### THE PROBLEM
Reproduce all of the material below verbatim, keeping every line, character, and space unchanged.

### DATA TO PROCESS
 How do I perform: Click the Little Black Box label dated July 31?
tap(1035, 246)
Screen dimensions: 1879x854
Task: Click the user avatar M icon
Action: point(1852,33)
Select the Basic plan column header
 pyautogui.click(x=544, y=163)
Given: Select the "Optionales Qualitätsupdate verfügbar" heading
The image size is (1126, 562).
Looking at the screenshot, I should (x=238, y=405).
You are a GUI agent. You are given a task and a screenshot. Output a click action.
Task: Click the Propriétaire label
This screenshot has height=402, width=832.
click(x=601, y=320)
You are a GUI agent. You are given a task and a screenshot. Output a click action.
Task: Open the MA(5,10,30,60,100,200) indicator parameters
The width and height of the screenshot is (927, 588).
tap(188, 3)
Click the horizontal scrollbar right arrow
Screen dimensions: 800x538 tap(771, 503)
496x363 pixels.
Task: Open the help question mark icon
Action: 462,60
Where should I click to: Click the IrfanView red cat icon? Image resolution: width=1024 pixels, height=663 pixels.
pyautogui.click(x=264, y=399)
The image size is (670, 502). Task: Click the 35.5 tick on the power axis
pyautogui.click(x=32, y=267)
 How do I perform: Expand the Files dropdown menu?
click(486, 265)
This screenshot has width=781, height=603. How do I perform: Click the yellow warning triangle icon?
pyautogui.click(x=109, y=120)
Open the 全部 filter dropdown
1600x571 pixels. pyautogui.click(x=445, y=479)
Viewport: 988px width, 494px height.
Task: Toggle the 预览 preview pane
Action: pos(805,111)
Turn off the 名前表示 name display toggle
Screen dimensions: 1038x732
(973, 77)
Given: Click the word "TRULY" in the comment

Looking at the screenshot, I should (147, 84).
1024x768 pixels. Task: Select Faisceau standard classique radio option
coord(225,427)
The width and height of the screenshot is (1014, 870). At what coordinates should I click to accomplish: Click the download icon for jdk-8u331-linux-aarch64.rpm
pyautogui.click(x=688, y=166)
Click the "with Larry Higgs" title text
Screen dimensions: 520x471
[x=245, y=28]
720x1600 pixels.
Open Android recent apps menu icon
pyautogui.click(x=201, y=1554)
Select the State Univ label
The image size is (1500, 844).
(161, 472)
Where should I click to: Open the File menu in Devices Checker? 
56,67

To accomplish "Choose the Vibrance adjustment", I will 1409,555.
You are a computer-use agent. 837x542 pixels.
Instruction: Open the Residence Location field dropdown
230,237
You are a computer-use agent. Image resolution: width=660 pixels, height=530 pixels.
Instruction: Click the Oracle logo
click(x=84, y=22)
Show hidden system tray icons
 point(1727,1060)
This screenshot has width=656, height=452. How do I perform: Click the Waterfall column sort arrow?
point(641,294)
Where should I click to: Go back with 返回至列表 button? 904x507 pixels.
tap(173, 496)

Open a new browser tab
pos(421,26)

### RESULT FOR THIS EXERCISE
 How do I perform: Click the Little Black Box label dated July 31?
tap(1035, 246)
Screen dimensions: 1879x854
Task: Click the user avatar M icon
Action: point(1852,33)
Select the Basic plan column header
 pyautogui.click(x=544, y=163)
Given: Select the "Optionales Qualitätsupdate verfügbar" heading
The image size is (1126, 562).
Looking at the screenshot, I should (x=238, y=405).
You are a GUI agent. You are given a task and a screenshot. Output a click action.
Task: Click the Propriétaire label
This screenshot has height=402, width=832.
click(x=601, y=320)
You are a GUI agent. You are given a task and a screenshot. Output a click action.
Task: Open the MA(5,10,30,60,100,200) indicator parameters
The width and height of the screenshot is (927, 588).
tap(188, 3)
Click the horizontal scrollbar right arrow
Screen dimensions: 800x538 tap(771, 503)
496x363 pixels.
Task: Open the help question mark icon
Action: 462,60
Where should I click to: Click the IrfanView red cat icon? Image resolution: width=1024 pixels, height=663 pixels.
pyautogui.click(x=264, y=399)
The image size is (670, 502). Task: Click the 35.5 tick on the power axis
pyautogui.click(x=32, y=267)
 How do I perform: Expand the Files dropdown menu?
click(486, 265)
This screenshot has width=781, height=603. How do I perform: Click the yellow warning triangle icon?
pyautogui.click(x=109, y=120)
Open the 全部 filter dropdown
1600x571 pixels. pyautogui.click(x=445, y=479)
Viewport: 988px width, 494px height.
Task: Toggle the 预览 preview pane
Action: pos(805,111)
Turn off the 名前表示 name display toggle
Screen dimensions: 1038x732
(973, 77)
Given: Click the word "TRULY" in the comment

Looking at the screenshot, I should (147, 84).
1024x768 pixels. Task: Select Faisceau standard classique radio option
coord(225,427)
The width and height of the screenshot is (1014, 870). At what coordinates should I click to accomplish: Click the download icon for jdk-8u331-linux-aarch64.rpm
pyautogui.click(x=688, y=166)
Click the "with Larry Higgs" title text
Screen dimensions: 520x471
[x=245, y=28]
720x1600 pixels.
Open Android recent apps menu icon
pyautogui.click(x=201, y=1554)
Select the State Univ label
The image size is (1500, 844).
(161, 472)
Where should I click to: Open the File menu in Devices Checker? 
56,67

To accomplish "Choose the Vibrance adjustment", I will 1409,555.
You are a computer-use agent. 837x542 pixels.
Instruction: Open the Residence Location field dropdown
230,237
You are a computer-use agent. Image resolution: width=660 pixels, height=530 pixels.
Instruction: Click the Oracle logo
click(x=84, y=22)
Show hidden system tray icons
 point(1727,1060)
This screenshot has width=656, height=452. How do I perform: Click the Waterfall column sort arrow?
point(641,294)
Where should I click to: Go back with 返回至列表 button? 904x507 pixels.
tap(173, 496)

Open a new browser tab
pos(421,26)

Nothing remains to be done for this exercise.